NASA's Mars Global Surveyor captures dust storms
NASA/JPL NEWS RELEASE
Posted: May 31, 2001

Daily global maps, created with images from NASA's Mars Global Surveyor spacecraft, provide a moving picture of Martian weather during 1999-2000 similar to the familiar satellite weather maps we see of Earth.

Mars
This picture captures two dust storms, each large enough to cover Arizona or New Mexico. One is located near the lower left, the other at the lower right. Taken on April 8, 2001 (mid-southern winter), this is a mosaic of six MOC daily global images centered around Hellas Planitia in the martian southern hemisphere. Hellas Planitia is the dominant elliptical feature just below the center of the picture. The bright, nearly white surfaces along the lower (southern) edge of the picture are covered by wintertime frost. The strong temperature difference between the winter frost and the warmer air just off the edge of this polar cap generates winds that -- at this time of year -- are often strong enough to lift dust into large, reddish-brown, billowy clouds. Photo: NASA/JPL/Malin Space Science Systems
 
The Martian weather maps were presented at the American Geophysical Union meeting in Boston by Dr. Andrew Ingersoll, professor of planetary science at the California Institute of Technology, Pasadena, and an interdisciplinary scientist with Mars Global Surveyor and member of the imaging team.

In one day, Global Surveyor's camera covers the planet in 12 or 13 overlapping colored strips, which scientists seamed together to make a global movie. Scientists use these movies to study the advance and retreat of the polar frost as well as the motion of dust storms and ice clouds to understand the changing weather on Mars.

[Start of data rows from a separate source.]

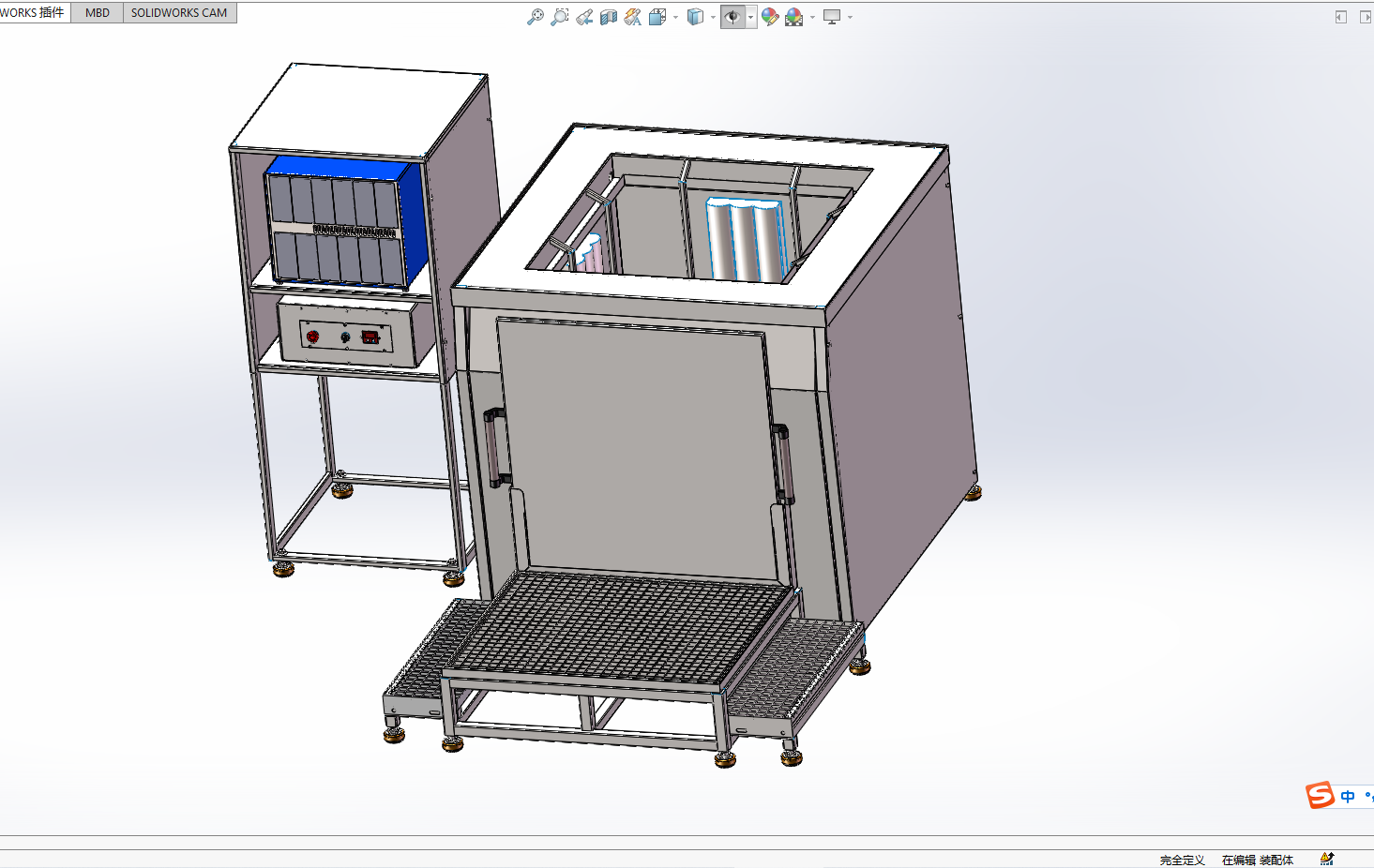Open the Dynamic Annotation Views icon
This screenshot has height=868, width=1374.
pyautogui.click(x=632, y=17)
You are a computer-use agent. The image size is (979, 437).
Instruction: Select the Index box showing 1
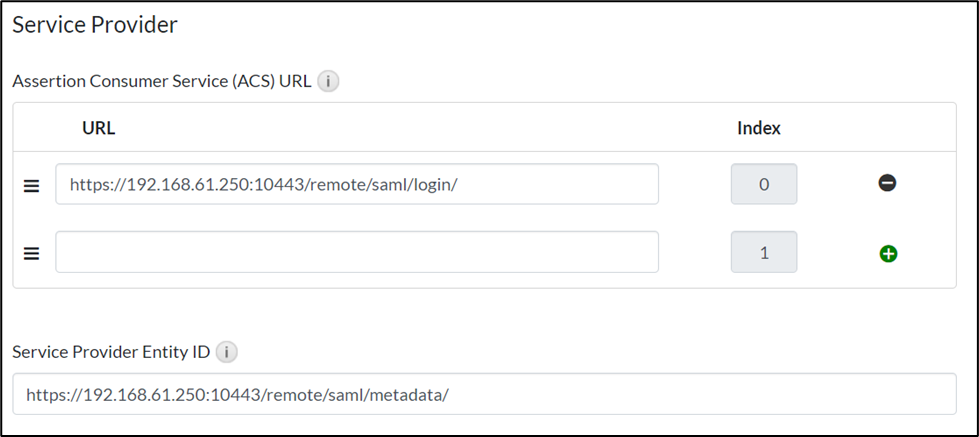[764, 252]
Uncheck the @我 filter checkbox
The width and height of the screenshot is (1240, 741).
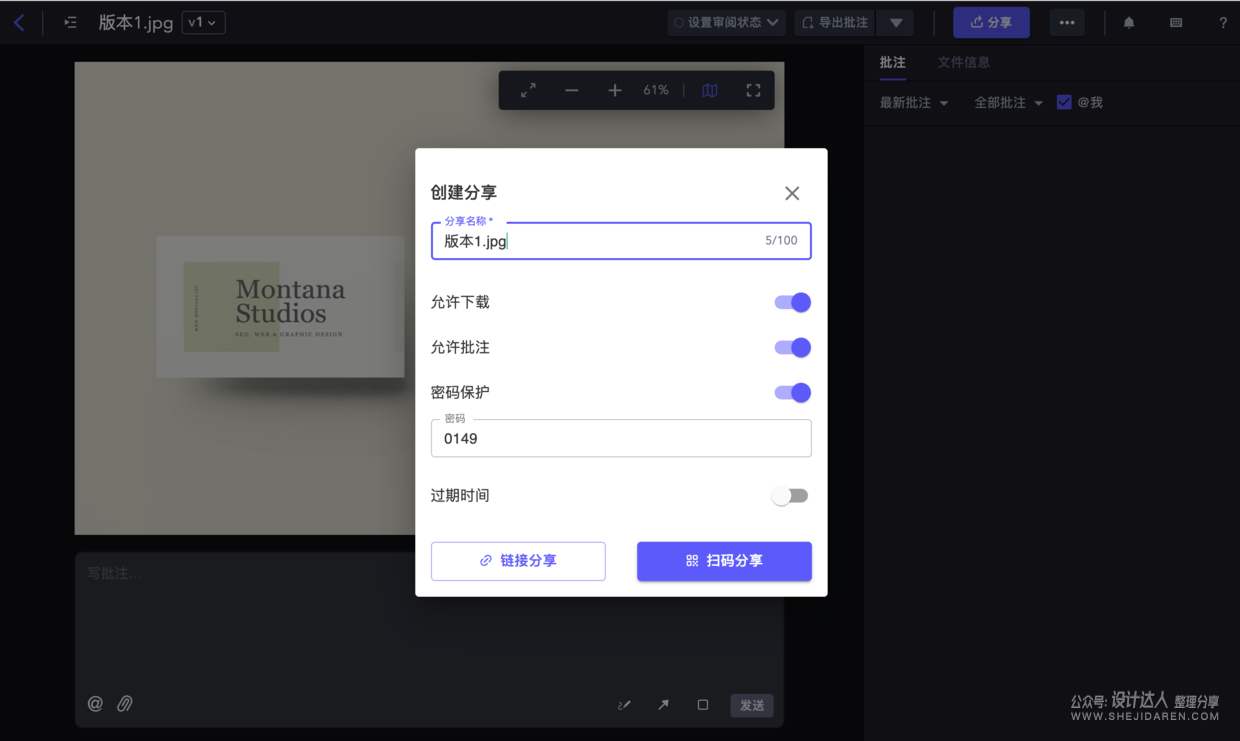(x=1063, y=101)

"Dust plays the same role in Martian weather that water plays on Earth," Ingersoll said. "Dust heats the atmosphere by absorbing sunlight and starts small storms that every few years merge into major weather events. Some years are dusty and some are not. We blame our wet and dry years on El Nino, but no such scapegoat exists for Mars. That is the mystery. Without oceans or another large heat reservoir that sloshes back and forth, every year on Mars should be the same as every other."

The Martian year just past, which started when Mars Global Surveyor entered its mapping orbit in March 1999, was a low dust year. Countless dust devils and hundreds of local dust storms scoured the surface but only a few grew to regional scale, and none made it into the global category. In contrast, the Viking landers experienced two great global dust storms the year after they touched down in 1976, Ingersoll explained. "The Global Surveyor movies are better than anything Viking could have produced. A second or third year of data would allow us to document this mysterious interannual variability and understand why global dust storms are so unpredictable."

As during the Viking era, most of the dust storms occurred when Mars was closest to the Sun, which happens during the northern fall season. The largest storms started in the north and spread across the equator at speeds up to about 32 kilometers per hour (20 mph). During the Viking years the large dust storms started in the south, where it was springtime. Also, more storms started near the edge of the polar caps than during the Viking era.

"Apparently, Mars is poised at a critical point where natural fluctuations in the daily weather are just barely able to trigger a global dust storm," Ingersoll said. "It is unlikely that Mars was put together in such an unstable state. More likely, it maintains itself there. One way is if the supply of dust is limited. It gets scoured away by the global winds and hides behind boulders and other obstacles. Gradually the dust devils and local storms bring it out into the open, at which point the planet is poised again for another global dust storm."

Mars Global Surveyor is managed by the Jet Propulsion Laboratory for NASA's Office of Space Science, Washington, D.C. JPL is a division of the California Institute of Technology in Pasadena.